The Embassy of the Republic of China (Taiwan) would like to clarify its position in response to the March 5th news article titled “Japan, Taiwan favor delay of marine sanctuary law” that appears on the front page of Island Times.
In December last year, the Senate committee of Resources, Commerce, Trade and Development asked this Embassy to relay Taiwan fishing operators’ comments on the implementation of PNMS, this Embassy did so in a reply email and urged prudence by suggesting “if a great idea like PNMS is difficult to implement amid major economic concerns, it seems wise to let time harmonize contending issues.”

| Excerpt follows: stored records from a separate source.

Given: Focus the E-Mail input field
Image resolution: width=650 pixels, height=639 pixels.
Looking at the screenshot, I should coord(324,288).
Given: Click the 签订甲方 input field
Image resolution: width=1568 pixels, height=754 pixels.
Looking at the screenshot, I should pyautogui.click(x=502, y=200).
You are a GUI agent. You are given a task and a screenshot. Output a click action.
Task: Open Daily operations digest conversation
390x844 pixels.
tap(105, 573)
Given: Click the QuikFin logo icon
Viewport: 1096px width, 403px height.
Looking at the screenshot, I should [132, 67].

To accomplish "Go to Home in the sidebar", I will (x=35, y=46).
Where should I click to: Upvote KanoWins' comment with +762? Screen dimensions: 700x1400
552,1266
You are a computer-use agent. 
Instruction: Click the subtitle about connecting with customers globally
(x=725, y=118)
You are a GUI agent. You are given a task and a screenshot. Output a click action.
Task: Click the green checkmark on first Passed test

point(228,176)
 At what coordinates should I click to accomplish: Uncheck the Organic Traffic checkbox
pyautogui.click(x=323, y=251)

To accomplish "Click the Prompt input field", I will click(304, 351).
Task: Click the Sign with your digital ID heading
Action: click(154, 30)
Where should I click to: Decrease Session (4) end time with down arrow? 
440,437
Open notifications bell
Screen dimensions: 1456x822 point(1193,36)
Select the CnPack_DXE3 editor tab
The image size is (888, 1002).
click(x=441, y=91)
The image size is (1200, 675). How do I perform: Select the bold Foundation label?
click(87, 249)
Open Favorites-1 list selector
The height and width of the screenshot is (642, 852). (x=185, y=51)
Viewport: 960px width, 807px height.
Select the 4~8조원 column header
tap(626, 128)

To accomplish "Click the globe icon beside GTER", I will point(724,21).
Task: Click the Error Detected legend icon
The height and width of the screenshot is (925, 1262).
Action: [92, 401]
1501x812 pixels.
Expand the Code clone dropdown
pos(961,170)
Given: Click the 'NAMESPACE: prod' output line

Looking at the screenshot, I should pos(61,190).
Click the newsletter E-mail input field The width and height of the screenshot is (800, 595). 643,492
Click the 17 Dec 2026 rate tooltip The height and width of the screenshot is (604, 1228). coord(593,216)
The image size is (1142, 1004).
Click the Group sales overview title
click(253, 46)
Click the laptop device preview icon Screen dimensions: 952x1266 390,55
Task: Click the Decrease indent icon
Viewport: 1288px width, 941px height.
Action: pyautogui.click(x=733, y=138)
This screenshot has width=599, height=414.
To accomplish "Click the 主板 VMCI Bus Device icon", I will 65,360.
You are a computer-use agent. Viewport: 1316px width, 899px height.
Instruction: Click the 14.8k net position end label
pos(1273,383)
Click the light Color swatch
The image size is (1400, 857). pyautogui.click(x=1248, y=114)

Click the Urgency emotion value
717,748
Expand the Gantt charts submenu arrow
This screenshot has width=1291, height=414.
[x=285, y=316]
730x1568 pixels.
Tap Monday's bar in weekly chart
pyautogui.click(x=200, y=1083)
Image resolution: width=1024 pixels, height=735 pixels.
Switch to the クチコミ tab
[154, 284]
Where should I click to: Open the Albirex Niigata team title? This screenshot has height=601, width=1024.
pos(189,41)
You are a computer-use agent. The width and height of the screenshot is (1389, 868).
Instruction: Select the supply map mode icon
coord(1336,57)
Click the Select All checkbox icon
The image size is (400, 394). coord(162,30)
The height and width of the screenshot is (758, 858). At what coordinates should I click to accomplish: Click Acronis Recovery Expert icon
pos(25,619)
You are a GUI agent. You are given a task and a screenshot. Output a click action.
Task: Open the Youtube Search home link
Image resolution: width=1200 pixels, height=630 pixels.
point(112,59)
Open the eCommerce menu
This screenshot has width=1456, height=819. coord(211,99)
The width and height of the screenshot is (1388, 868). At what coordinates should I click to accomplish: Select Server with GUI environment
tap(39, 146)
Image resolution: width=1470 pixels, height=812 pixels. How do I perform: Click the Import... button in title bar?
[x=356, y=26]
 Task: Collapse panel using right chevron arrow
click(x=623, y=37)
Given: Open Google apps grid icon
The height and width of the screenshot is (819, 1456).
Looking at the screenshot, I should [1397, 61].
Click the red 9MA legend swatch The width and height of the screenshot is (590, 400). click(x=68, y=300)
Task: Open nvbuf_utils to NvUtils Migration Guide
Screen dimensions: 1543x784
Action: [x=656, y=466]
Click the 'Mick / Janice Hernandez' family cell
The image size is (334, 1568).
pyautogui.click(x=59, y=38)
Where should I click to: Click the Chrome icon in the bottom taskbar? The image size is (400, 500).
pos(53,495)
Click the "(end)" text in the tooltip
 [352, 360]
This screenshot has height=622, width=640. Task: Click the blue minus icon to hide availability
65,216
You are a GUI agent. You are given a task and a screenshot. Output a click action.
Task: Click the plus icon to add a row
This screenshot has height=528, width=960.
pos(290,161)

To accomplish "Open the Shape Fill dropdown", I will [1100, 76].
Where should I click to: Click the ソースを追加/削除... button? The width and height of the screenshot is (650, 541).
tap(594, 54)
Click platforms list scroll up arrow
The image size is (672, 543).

What this Embassy said in that email was to reflect Taiwan fishing operators’ concerns. It did not, however, have the intention to interfere in Palau’s internal debate on the issue of PNMS implementation. We regret the above suggestive remarks being misinterpreted as supporting the delay of PNMS implementation, which is actually not accurate.
Currently, Taiwan has 42 fishing boats operating in Palau waters. Their annual contribution to fishing related incomes in Palau exceeds USD 6.9 million. Their future operations will be affected by the coming implementation of PNMS in 2020. That is why this Embassy hopes to bridge a solution that can be accepted by both the ROP Government and Taiwan fishing operators. If an agreement could be reached by both sides before the end of this year, Taiwan fishing operators can continue to fish in Palau waters and unload their catch in Palau; and Palau can continue to enjoy the economic benefits.
To avoid confusion, the Embassy wish to state its stance clearly that it has no intention to lobby for the delay of PNMS implementation. Besides, Taiwan has shown its strong support for PNMS over the years including a major contribution of USD one million to the PNMS Fund. Taiwan will continue to be a supporting partner for Palau’s PNMS policy.
Disclaimer: This is a press statement sent by the Taiwan Embassy in Palau to Island Times. All opinions expressed belong to the sender.